使用折叠/映射比较SML中的两个列表？

Question

Say I have two lists, [1,2,3] and [9,2,3] . Say I'm given a third value, 2 . If I want to find out if this value is in both lists, but I can only use foldl/foldr/map to do so (no let environments or custom recursion outside of map/foldr/foldl), how can I do so? This is a homework question for a programming class and I've been stuck on it for a week now.

Answer 1

There is a number of things you can do to approach this assignment:

1. Write a stub for the function, so you know what you're dealing with:

    fun isInBoth (xs, ys, z) = ... 

   where this function returns something of type bool .

2. Think about how you might solve this if it were just membership in one list:

    (* Using built-in functions *) fun isInList (xs, z) = List.exists (fn x => x = z) xs (* Using recursion directly *) fun isInList ([], z) = false | isInList (x::xs, z) = x = z orelse isInList (xs, z) 

3. Rule out the use of map , since this produces a 'b list , not a bool .

4. Proceed to solve this using folding for just one list:

    fun isInList (xs, z) = foldl (fn (x, acc) => ...) ... xs 

   where acc is the value that foldl accumulates upon each recursive call.

   The first ... must reflect whether the presence of the value x in the list makes a difference to the result of the function, or if any previously regarded element made a difference (using acc as a proxy).

   The second ... is a bool that represents the default value in case xs is empty, and is the base case for the recursion that foldl performs.

   Be aware that folding in Standard ML is an eager process: It goes through the whole list, beyond when it has come to the conclusion that an element is present. For that reason, on average, List.exists is a better combinator for searching a single list. In lazily evaluated languages, folding might be equivalent.

5. Proceed to solve this for two lists, trivially:

    fun isInBoth (xs, ys, z) = isInList (xs, z) andalso isInList(ys, z) 

6. (Optionally,) consider how one might intertwine these two recursive calls and create pairwise folding. Actually, there's a function called ListPair.foldl that works like this:

    (* Finds the largest positive integer in two lists, or 0 *) fun max3 (x, y, z) = Int.max (x, Int.max(y, z)) fun maxTwoLists (xs, ys) = ListPair.foldl max3 0 (xs, ys) 

   but it comes with an annoying side-effect:

    val huh = maxTwoLists ([1,2,3], [1,2,3,4]) (* gives 3 *) 

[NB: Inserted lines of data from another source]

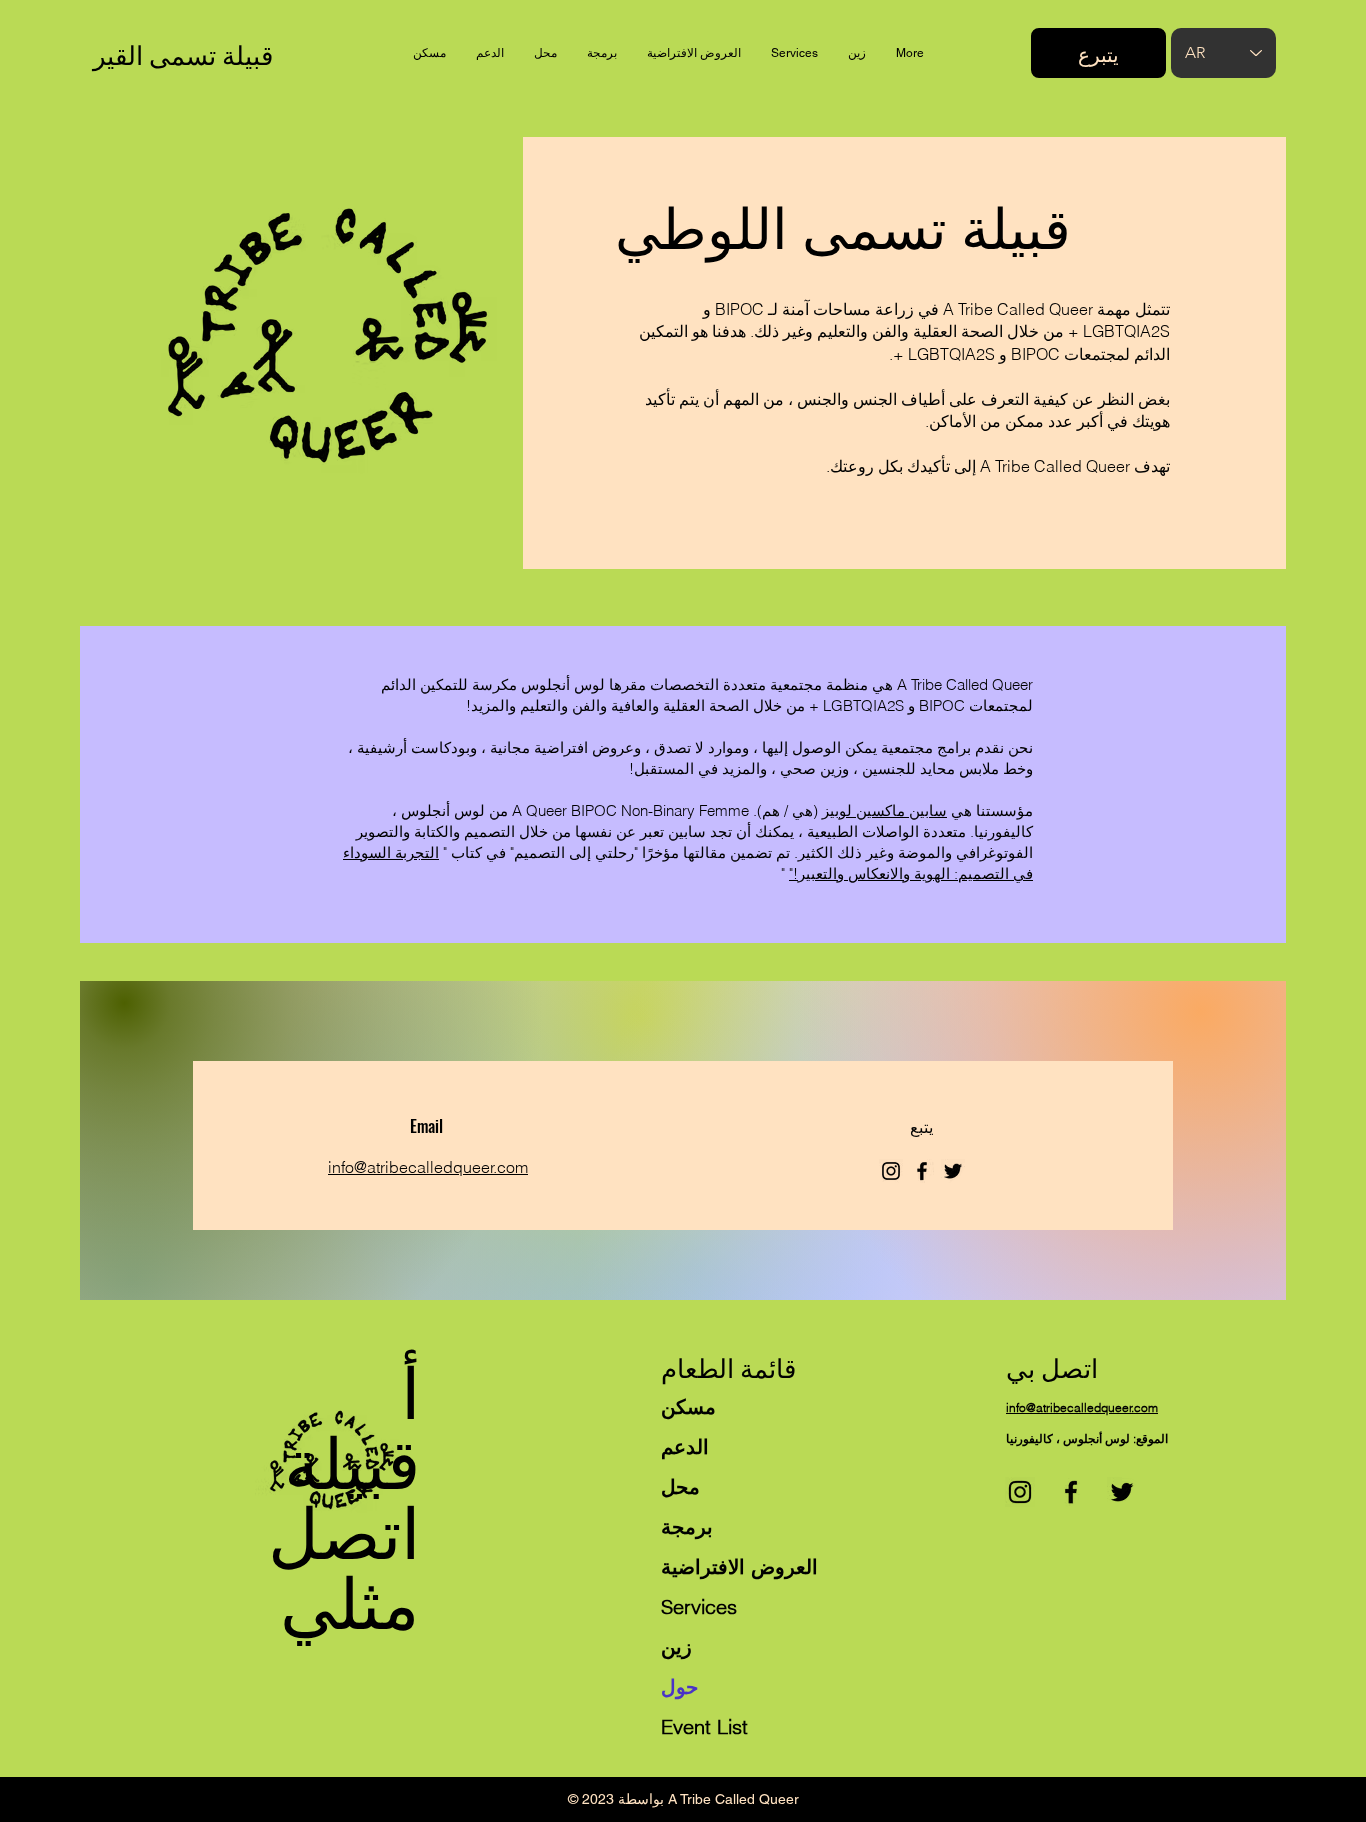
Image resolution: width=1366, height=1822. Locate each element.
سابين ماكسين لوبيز (884, 810)
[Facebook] (922, 1171)
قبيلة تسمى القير (183, 53)
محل (680, 1486)
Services (699, 1606)
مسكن (688, 1406)
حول (679, 1686)
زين (676, 1646)
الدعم (685, 1446)
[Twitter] (953, 1171)
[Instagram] (891, 1171)
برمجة (687, 1526)
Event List (704, 1726)
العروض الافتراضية (739, 1566)
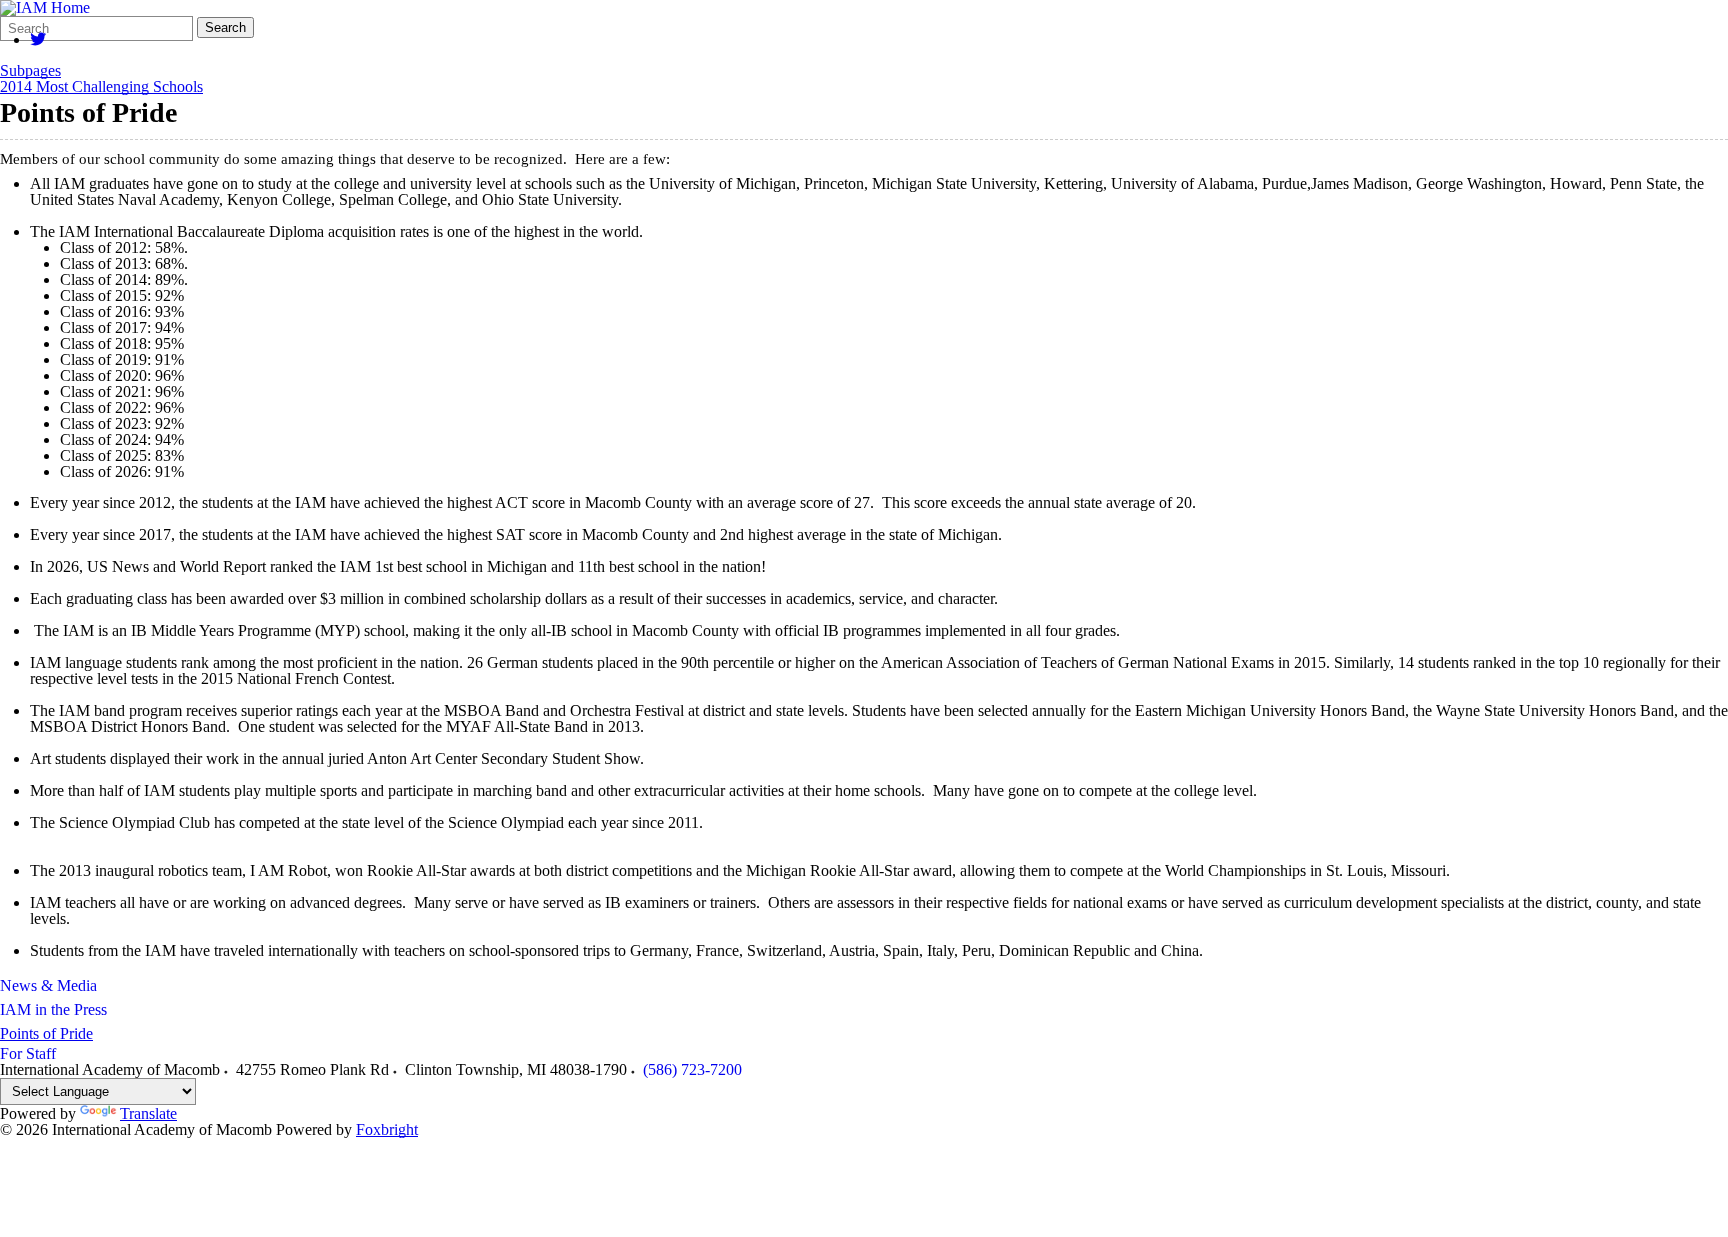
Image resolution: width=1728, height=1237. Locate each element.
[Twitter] (38, 39)
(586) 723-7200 (692, 1069)
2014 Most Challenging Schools (101, 87)
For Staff (28, 1053)
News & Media (48, 985)
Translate (148, 1113)
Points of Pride (46, 1033)
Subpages (30, 71)
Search (225, 27)
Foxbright (387, 1129)
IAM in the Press (53, 1009)
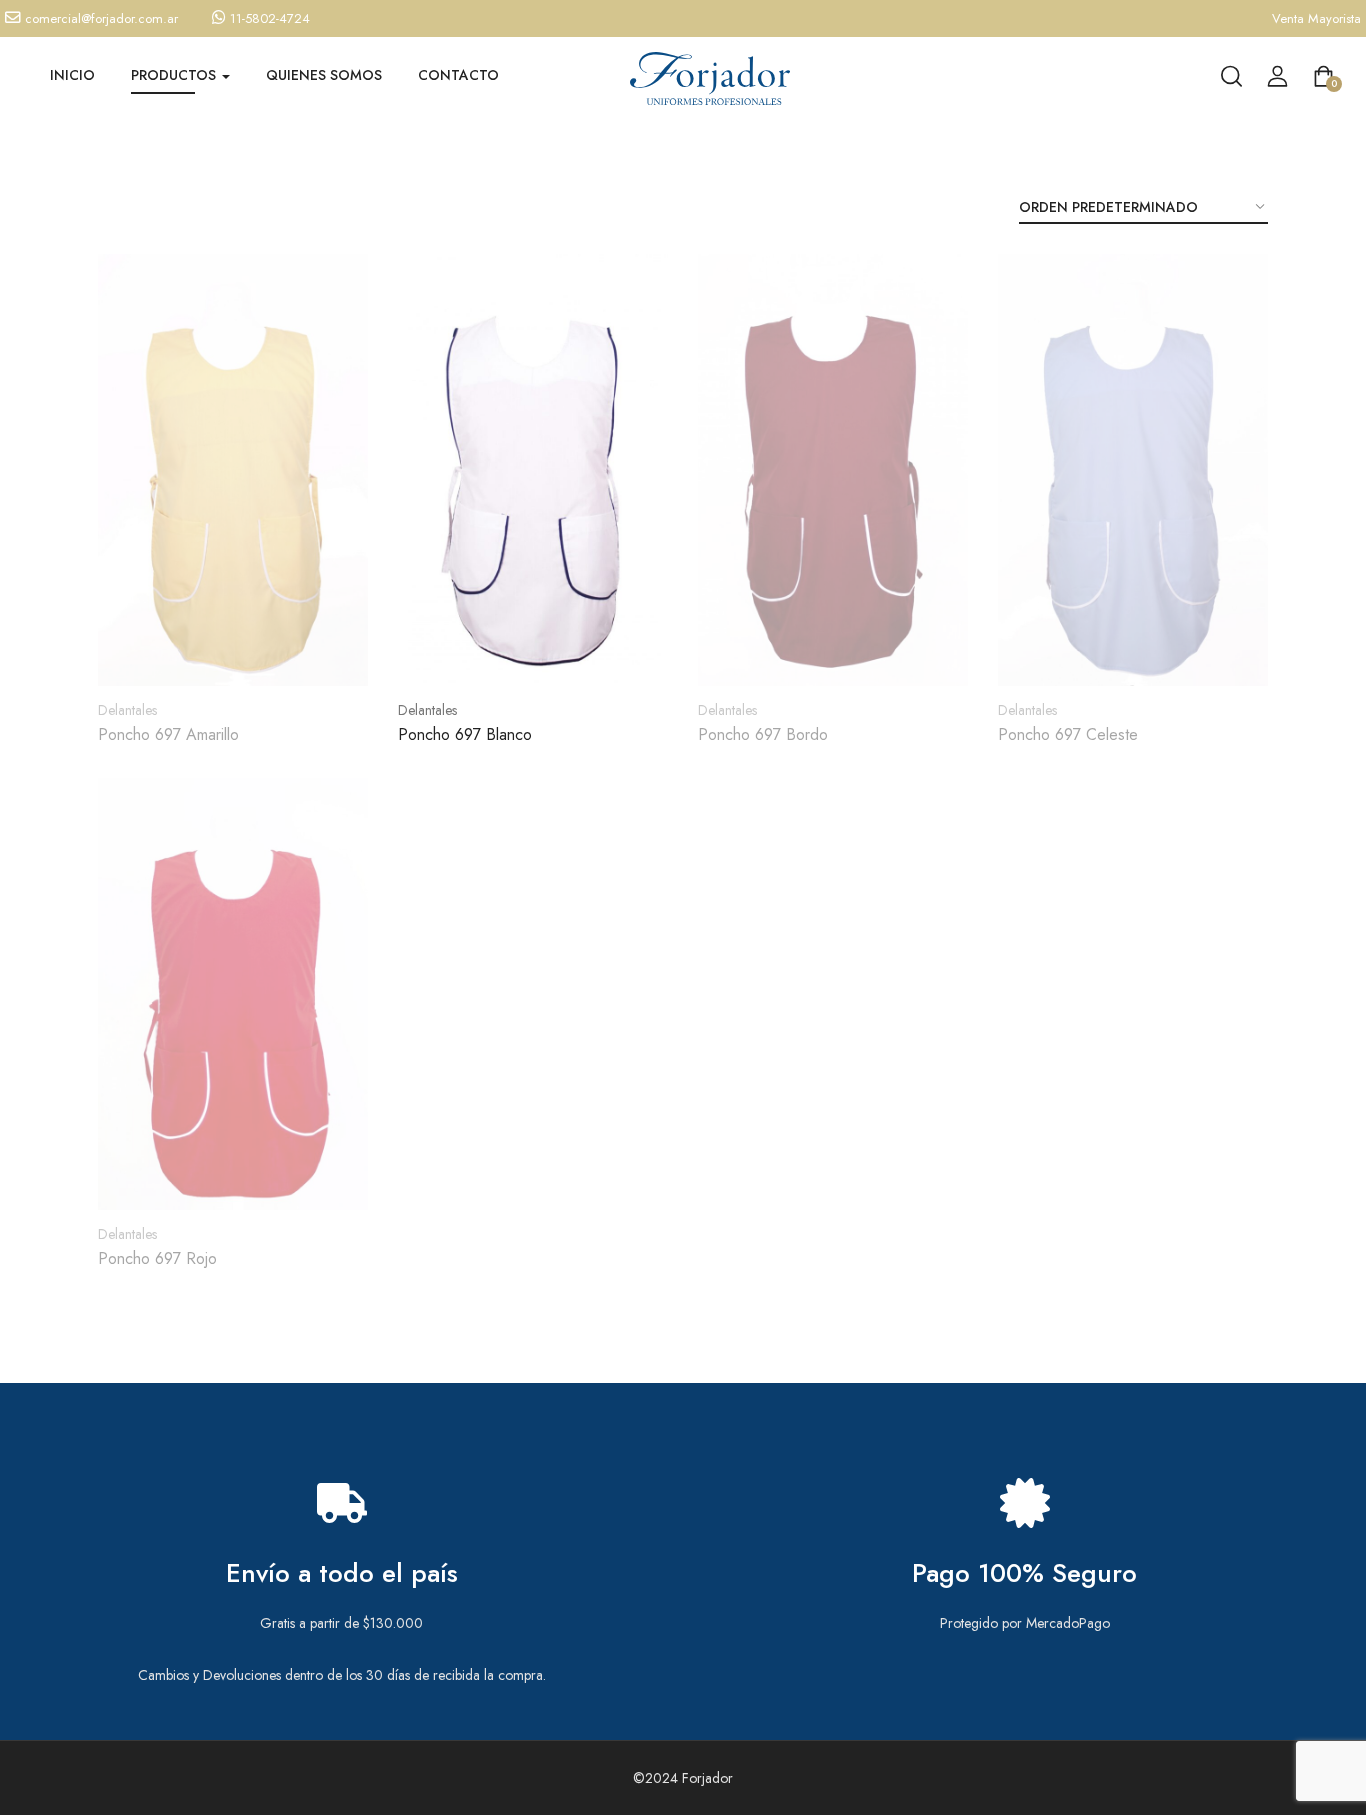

   So if you want to iterate through two lists and regard their elements pairwise, and continue looking in the one list when the other ends, and stop folding in case your criterion is met or no longer can be met, you are dealing with a recursion scheme that neither List.foldl nor ListPair.foldl supports out of the box. If this were not a school exercise that demanded folding, this would be one solution:

    fun isInList (xs, z) = List.exists (fn x => x = z) xs fun isInBoth (x::xs, y::ys, z) = x = z andalso isInList (y::ys, z) orelse (* no needs to look at more xs *) y = z andalso isInList (x::xs, z) orelse (* no needs to look at more ys *) isInBoth (xs, ys, z) (* keep looking in both *) | isInBoth ([], ys, z) = false (* not found in xs *) | isInBoth (xs, [], z) = false (* not found in ys *) 

   Abstracting the recursion pattern into a function similar to ListPair.foldl probably isn't that useful.

Answer 2

You can simply use some form of guarantee from the foldl function, combined with the and operator as :

fun intersection l1 l2 v = (#1 (foldl (fn (x,y) => if (x = (#2 y)) then (true, (#2 y)) else y) (false, v) l1)) andalso (#1 (foldl (fn (x,y) => if (x = (#2 y)) then (true, (#2 y)) else y) (false, v) l2))

This is elegant, simple and in one-line (though, arguably, for style purposes you probably want it to be in more than one line).